Produzido pela Ri7a - a Inteligência Artificial do R7

Polícia do estado teria sido usada para perseguir adversários políticos Reprodução/Polícia Civil de Pernambuco - arquivo

Deputados de Pernambuco se manifestaram nesta segunda-feira (26) contra o uso da Polícia Civil do estado para monitorar opositores políticos em Recife. O caso foi noticiado pelo Domingo Espetacular neste fim de semana.

Para a deputada Maria Arraes (Solidariedade-PE), o episódio é extremamente grave. “As denúncias indicam que a Polícia Civil pode ter sido instrumentalizada para espionagem e perseguição de adversários políticos, sem qualquer ordem judicial. Isso remete a práticas autoritárias que pensávamos ter ficado no passado, semelhantes à chamada Abin paralela”, citou.

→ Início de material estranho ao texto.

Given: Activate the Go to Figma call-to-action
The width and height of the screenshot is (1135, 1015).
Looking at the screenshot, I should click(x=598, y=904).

A parlamentar defendeu uma investigação rigorosa, inclusive com atuação da Polícia Federal, para identificar os responsáveis e assegurar que “esse tipo de abuso não fique impune”.

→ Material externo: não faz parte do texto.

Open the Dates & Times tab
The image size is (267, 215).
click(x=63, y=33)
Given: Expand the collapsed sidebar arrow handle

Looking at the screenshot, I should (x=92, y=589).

Para o deputado Felipe Carreras (PSB-PE), a operação da polícia civil que monitorou um secretário de Recife foi um “absurdo”.


“Algo abominável, sujo e covarde. Um atentado à democracia. Algo nunca visto na história política de Pernambuco, mesmo nos momentos mais acirrados de disputas. Usar a polícia do estado de forma seletiva com finalidade política é ilegal e imoral”, disse.

O parlamentar acrescentou que o caso “remete aos tempos sombrios da ditadura militar” e “merece apuração e punição exemplar”.


O deputado Augusto Coutinho (Republicanos-PE) também resumiu a denúncia como “grave” e ressaltou que o caso precisa ser investigado com “seriedade”.

“É essencial identificar e responsabilizar quem quer que tenha determinado tal medida, que é incompatível com o estado de direito e o regime democrático”, afirmou.


O deputado federal Fernando Rodolfo (PL), por outro lado, defendeu a atuação policial. “O Estado está fazendo sua parte, que é combater o crime organizado e a prática de corrupção. Denúncias precisam ser apuradas, foi o que a Polícia Civil fez”, destacou ao R7 Planalto.

Entenda

De acordo com depoimentos que o Domingo Espetacular teve acesso, policiais civis de Pernambuco monitoraram o secretário de administração de Recife, Gustavo Monteiro, e o irmão dele, assessor na prefeitura. Os agentes chegaram a colocar um rastreador no carro da família.

O motivo do monitoramento foi uma suposta denúncia anônima sobre recebimento de propina por parte de um servidor, mas não houve abertura de inquérito por falta de provas. A prefeitura de Recife repudiou o uso indevido das forças policiais, considerando a ação ilegal.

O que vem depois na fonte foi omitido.